A Performance Share Award (an Award) provides for the issuance of shares of Company common stock
(the Performance Shares) at a future date in the event the Company achieves established goals
relating total shareholder return (TSR), defined as the share price appreciation of the Companys
common stock plus any dividends accrued during the performance period, as compared to the
collective total shareholder return of a peer group of companies (the Peer Group TSR) established
by the Compensation Committee at the time of granting any Award.
Performance Shares earned under an Award are to be issued on or before March 15th of the
year following the end of the performance period and upon the determination by the Compensation
Committee that the performance goals have been achieved and the level of such achievement. Unless
otherwise determined by the Compensation Committee, all outstanding Awards are immediately
forfeited if an Award recipients employment is terminated for any reason, other than death,
retirement or disability, in which case outstanding Awards may be paid on a prorated basis. In
addition, the Company has the right to require reimbursement of any Award payout if the Company is
required to restate its financial statements as a result of fraud, negligence or intentional
misconduct by a recipient that is a significant contributing factor to the restatement, and said
payout would have otherwise been reduced as a result of such restatement.

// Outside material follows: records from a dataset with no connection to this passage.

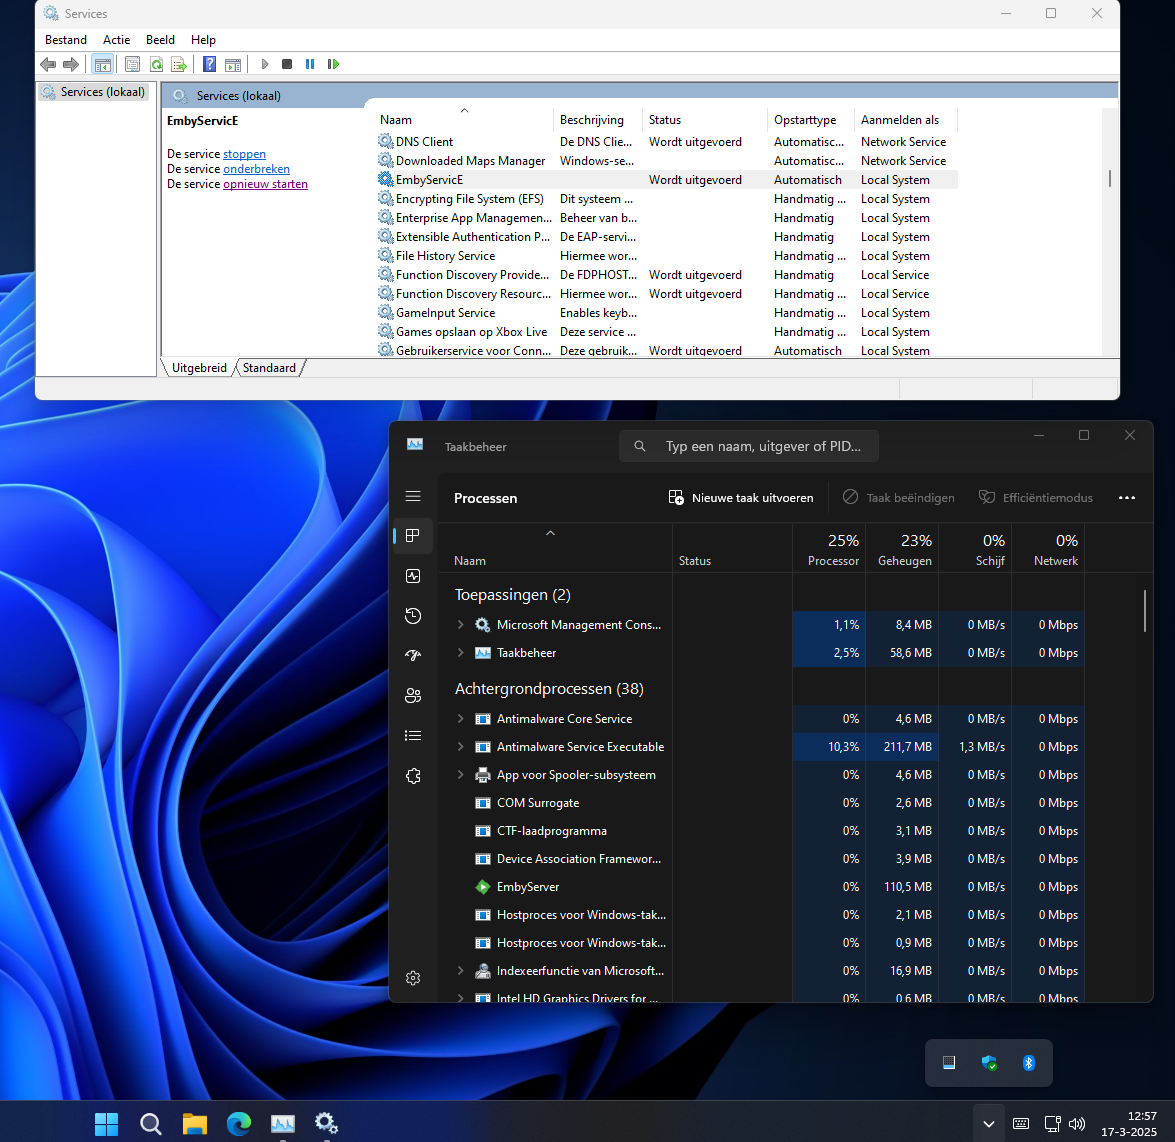This screenshot has height=1142, width=1175.
Task: Open Taakbeheer settings gear icon
Action: [x=413, y=978]
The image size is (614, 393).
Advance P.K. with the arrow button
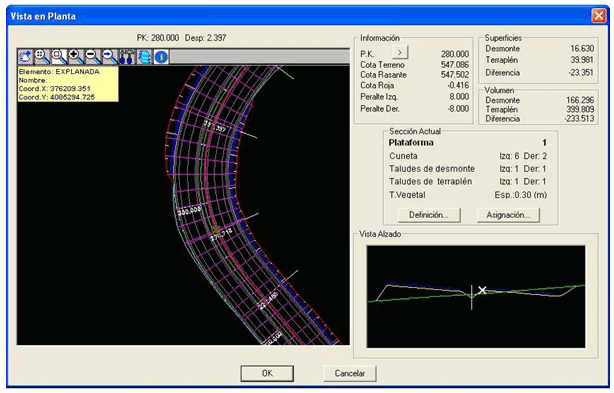(400, 52)

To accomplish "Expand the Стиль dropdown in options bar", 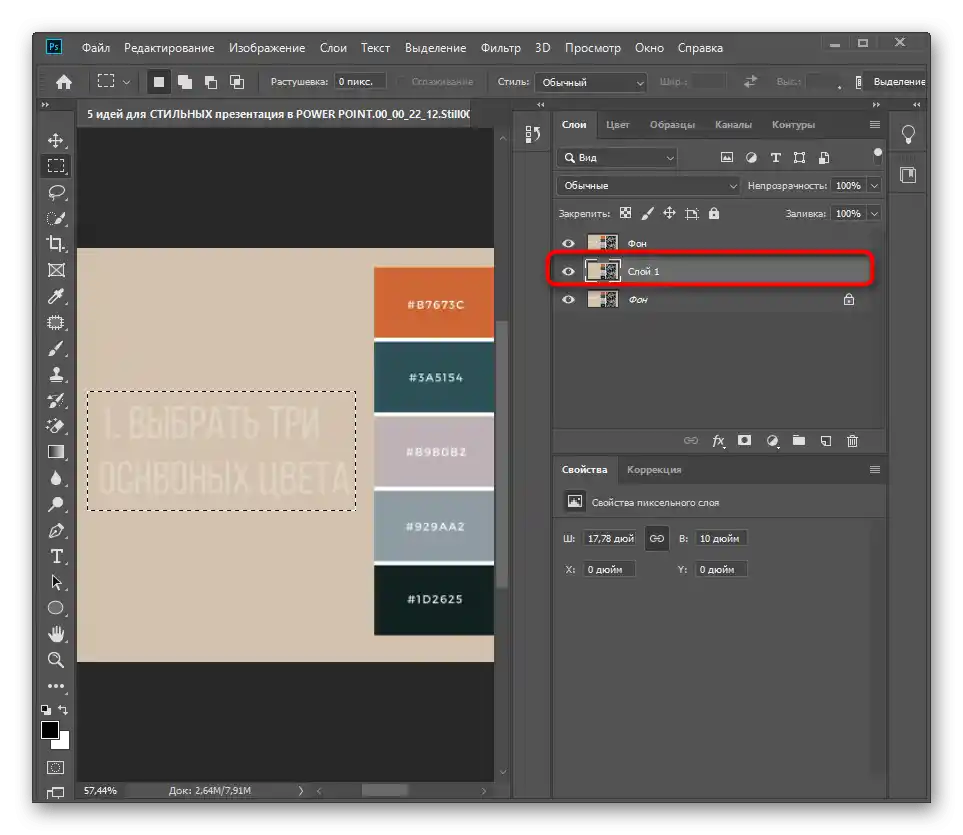I will (590, 82).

On January 25, 2008, the Companys Compensation Committee granted certain executive officers Awards
to be paid out at the end of the twenty-four-month period ended December 31, 2009 (the Performance
Period). The Performance Shares will be earned in the event that the Companys TSR is in the
following percentile groups as compared to the Peer Group TSR at the end of the Performance Period:
less than the 30th percentile of the Peer Group TSR earns 0% of the target Award;
between the 30th percentile up to the 50th percentile of the Peer Group TSR
earns from 50.0% up to 99.99% of the target Award; the 50th percentile of the Peer Group
TSR earns 100.0% of the target Award; greater than the 50th percentile but less than the
75th percentile of the Peer Group TSR earns from 100.00% up to 199.99% of the target
Award and greater than or equal to the 75th percentile of the Peer Group TSR earns
200.00% of the target Award, which is the maximum Award that can be earned.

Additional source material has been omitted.